▶ _WHAT THIS EXERCISE ASKS_:
a: List the usernames of every poster in the forum thread on Imodium side effects who says it makes them urinate a lot.
b: Answer these questions about the forum thread on Imodium side effects:
(i) What side effect does Macaroni say Imodium sometimes causes?
(ii) How many pills a day has degrassi taken, and for how many years?
(iii) What allergic reaction made celestin stop taking Imodium?

▶ _TEXT PASSAGE_:
BEGIN

# What side effects have you noticed with imodium?



## MondayMorning (Mar 7, 2009)

For me after a few hours of taking it I start feeling VERY tired and sleepy. That has been the reason i've stopped taking it, but I might need to go back on it. Has the imodium caused any problems for you guys?


----------



## Macaroni (Jul 7, 2002)

Not sleepy.Sometimes itchy.


----------



## Cathy in CA (Feb 5, 2009)

If I take too much in a day, my vision goes haywire... pupils change.I remember the days when it wasn't available OTC, it was necessary to have a Lomotil Rx. I have to double the OTC Immodium dose though to equal the Lomotil, but it's still cheaper and easier. Cathy


----------



## clareuk (Feb 7, 2006)

I pee a lot about an hour after taking them and they make me really thirsty. They can make me tired somedays but it's usually after I've been on the toilet for hours so it could be that rather than the tablets.


----------



## sazzy (Nov 27, 2006)

I never really noticed it while I was taking it, but now i'm almost completely off them nowdays I realise I need to sleep less and my concentration in school is much better, so I don't know whether long term this can do this - all I know is once I was off them I suddenly had way more energy.


----------



## Guest (Mar 16, 2009)

No side effects at all from Imodium. Except it will plug me up for 2 to 3 days afterwards.I take 3 to 4 tablets that day of diarrhea , and No more. Within hours it stops the runs and I am plugged for afew days. Then it is right back to the runs again.


----------



## Hilda (Feb 16, 2009)

i get really nauseous for about 2 days or however long it takes for me to get unblocked again! really annoying as i used to take them every day now cant take them at all!


----------



## cherrypie09 (Jan 20, 2009)

How many a day were you taking, I take 3-4 a day, and i do find they make you feel a little nauseas, but I would rather have that than have the diarrhea 3-4 times a day.


----------



## degrassi (Jun 10, 2003)

I've never noticed any side effects and I've taken 1-7 pills daily for 10 years


----------



## BaltimoreGuy (Mar 16, 2009)

Makes me thirsty and I have to pee constantly !


----------



## nicole82 (Mar 16, 2009)

I cannot take imodium at all! If you read the back of the box, it says may cause drowsiness,dizziness,etc. It makes me feel "loopy" and doesn't help with D anyway... I wouldn't take it.


----------



## celestin (May 20, 2004)

25 years of Imodium (5/week) >allergy to Imodium (>hives/urticaria)>I had to stop it.


----------



## h8ibs (Oct 24, 2004)

Sometimes makes me pee a lot. Even when I'm not drinking anything. Other than that, no side effects at all! I take a few Imodium per week and wouldn't know what to do without it!


----------



## Friday (Dec 9, 2008)

Me too, makes me pee a lot! Side effects also include very windy and gurgly a few hours after I've taken it!


----------



## Guest (Mar 20, 2009)

END

▶ _EXCERPTED DATA_:
BEGIN

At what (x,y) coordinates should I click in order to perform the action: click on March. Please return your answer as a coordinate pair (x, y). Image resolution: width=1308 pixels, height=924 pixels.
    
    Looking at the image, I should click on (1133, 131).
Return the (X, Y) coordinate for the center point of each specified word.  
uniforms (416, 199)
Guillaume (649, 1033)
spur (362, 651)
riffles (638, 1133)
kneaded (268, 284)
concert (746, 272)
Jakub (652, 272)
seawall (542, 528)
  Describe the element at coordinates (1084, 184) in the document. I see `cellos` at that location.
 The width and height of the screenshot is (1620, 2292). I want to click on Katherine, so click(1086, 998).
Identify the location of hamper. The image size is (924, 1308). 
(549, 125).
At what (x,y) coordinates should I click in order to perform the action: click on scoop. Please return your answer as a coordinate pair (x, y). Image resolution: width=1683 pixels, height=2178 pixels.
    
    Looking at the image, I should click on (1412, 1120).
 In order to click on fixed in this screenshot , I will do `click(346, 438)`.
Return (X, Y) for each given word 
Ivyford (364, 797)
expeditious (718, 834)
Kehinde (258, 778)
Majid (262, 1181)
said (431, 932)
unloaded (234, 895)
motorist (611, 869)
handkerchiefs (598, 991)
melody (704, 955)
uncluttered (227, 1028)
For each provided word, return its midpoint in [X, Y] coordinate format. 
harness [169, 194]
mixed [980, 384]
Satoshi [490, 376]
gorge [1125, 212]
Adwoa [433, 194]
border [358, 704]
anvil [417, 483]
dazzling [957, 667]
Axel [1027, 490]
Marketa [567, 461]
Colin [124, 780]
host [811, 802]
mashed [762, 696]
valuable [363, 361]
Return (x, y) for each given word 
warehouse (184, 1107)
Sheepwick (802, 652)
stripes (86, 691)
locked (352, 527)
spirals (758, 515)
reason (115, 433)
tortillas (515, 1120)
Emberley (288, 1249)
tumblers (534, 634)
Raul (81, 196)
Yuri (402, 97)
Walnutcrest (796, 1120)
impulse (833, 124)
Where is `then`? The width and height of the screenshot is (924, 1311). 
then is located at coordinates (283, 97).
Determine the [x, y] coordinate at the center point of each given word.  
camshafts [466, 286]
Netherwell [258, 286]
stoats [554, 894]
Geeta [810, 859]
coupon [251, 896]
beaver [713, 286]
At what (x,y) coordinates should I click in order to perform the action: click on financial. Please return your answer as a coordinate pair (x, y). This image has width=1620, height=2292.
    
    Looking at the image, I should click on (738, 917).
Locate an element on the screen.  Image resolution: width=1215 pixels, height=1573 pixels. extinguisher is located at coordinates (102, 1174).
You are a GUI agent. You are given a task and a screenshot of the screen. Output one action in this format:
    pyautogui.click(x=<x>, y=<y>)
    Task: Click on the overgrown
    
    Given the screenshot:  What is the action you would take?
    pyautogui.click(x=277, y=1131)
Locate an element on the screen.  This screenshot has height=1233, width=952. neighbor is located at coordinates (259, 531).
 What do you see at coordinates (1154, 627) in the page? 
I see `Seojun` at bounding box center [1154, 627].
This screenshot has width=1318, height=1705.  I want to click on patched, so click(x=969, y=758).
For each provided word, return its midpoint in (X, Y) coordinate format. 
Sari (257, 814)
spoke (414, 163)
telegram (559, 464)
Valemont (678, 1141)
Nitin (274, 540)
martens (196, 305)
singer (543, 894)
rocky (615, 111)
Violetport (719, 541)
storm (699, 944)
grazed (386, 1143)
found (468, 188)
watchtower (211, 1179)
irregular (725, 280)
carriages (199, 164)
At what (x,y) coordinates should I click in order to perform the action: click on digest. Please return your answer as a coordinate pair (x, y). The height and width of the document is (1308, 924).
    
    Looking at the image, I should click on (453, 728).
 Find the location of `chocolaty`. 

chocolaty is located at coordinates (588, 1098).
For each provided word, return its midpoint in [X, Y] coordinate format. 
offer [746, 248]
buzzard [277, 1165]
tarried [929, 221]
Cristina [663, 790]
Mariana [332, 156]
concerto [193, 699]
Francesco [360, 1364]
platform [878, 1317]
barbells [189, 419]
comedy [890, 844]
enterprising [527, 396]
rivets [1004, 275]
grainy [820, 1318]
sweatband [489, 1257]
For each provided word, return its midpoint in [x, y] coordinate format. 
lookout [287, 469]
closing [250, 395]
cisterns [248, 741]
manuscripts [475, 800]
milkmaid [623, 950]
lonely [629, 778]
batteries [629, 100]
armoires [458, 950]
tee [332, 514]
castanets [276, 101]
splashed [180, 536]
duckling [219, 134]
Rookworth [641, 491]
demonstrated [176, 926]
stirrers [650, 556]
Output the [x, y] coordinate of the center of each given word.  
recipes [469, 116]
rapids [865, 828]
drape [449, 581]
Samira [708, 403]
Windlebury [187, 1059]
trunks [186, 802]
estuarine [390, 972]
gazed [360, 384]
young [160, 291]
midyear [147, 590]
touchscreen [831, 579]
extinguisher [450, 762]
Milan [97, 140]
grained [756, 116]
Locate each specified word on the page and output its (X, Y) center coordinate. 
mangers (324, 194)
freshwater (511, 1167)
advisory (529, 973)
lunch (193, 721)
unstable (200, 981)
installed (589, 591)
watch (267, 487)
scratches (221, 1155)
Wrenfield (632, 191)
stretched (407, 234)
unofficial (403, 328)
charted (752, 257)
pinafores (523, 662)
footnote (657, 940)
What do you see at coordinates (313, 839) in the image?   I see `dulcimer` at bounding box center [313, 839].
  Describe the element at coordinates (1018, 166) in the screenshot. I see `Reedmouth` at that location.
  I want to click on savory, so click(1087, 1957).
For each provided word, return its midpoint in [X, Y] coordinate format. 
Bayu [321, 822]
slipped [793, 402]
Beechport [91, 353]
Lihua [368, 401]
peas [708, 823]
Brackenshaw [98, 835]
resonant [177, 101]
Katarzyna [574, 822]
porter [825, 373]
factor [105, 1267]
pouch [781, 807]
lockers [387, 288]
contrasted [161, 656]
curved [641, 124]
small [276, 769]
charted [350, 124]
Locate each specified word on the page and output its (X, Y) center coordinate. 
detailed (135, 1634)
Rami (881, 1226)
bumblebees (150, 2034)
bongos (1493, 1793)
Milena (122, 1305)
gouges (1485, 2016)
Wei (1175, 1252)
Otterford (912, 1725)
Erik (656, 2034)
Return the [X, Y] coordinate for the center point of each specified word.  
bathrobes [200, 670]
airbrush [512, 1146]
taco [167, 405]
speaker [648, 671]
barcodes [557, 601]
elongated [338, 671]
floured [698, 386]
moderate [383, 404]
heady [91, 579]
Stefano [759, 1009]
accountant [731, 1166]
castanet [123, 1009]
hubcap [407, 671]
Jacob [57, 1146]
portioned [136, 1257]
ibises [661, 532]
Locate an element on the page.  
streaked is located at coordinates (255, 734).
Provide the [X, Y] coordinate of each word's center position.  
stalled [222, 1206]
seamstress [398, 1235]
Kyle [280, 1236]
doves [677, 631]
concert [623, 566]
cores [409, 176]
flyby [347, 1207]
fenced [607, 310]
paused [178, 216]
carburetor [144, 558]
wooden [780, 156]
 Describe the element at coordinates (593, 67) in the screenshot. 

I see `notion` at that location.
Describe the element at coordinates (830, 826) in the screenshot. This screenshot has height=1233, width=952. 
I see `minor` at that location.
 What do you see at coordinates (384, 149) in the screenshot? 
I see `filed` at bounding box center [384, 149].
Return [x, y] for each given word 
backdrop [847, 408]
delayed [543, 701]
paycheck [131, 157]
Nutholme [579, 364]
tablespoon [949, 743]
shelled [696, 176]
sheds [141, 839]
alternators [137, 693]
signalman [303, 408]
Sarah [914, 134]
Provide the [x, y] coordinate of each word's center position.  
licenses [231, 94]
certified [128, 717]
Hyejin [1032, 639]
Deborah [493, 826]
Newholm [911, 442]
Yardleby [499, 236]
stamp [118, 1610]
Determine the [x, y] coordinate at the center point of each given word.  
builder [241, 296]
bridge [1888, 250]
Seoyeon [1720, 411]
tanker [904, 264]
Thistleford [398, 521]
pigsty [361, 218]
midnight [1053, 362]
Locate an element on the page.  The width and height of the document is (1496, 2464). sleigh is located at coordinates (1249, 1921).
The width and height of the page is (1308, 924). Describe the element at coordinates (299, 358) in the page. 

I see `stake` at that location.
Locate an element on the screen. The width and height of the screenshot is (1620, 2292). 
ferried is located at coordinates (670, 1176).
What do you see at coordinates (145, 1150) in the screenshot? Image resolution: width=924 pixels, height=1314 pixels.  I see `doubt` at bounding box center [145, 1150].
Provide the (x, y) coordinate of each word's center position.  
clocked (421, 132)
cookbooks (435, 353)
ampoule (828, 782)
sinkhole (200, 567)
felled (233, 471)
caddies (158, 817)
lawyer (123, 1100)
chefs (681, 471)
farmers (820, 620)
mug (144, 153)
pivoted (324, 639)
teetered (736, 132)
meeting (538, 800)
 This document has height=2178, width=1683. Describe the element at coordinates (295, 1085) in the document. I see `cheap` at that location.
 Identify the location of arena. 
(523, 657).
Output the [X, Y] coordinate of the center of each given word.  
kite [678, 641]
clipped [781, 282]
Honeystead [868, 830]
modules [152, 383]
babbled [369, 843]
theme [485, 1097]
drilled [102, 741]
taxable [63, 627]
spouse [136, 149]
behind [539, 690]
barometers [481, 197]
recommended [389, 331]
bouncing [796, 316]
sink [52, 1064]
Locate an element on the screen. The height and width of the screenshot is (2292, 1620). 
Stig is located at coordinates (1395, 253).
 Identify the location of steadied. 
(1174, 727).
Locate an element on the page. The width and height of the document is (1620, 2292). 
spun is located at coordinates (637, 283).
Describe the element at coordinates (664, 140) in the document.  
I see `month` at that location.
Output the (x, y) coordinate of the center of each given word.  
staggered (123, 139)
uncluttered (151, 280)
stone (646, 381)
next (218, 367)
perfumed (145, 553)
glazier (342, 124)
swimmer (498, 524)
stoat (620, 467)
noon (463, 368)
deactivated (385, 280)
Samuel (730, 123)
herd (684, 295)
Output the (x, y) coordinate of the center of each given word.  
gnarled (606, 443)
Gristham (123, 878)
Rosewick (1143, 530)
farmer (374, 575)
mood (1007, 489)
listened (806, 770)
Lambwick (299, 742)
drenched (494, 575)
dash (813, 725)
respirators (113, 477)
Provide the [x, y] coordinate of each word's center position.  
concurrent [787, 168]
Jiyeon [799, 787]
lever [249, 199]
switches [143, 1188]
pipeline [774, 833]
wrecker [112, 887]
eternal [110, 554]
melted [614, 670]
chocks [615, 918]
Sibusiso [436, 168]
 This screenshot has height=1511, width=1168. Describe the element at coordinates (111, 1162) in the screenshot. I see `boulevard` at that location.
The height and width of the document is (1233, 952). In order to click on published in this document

END

▶ _RESPONSES PER TASK_:
a:
clareuk
BaltimoreGuy
h8ibs
Friday

b:
(i) Itchiness.
(ii) 1 to 7 pills a day, for 10 years.
(iii) Hives (urticaria).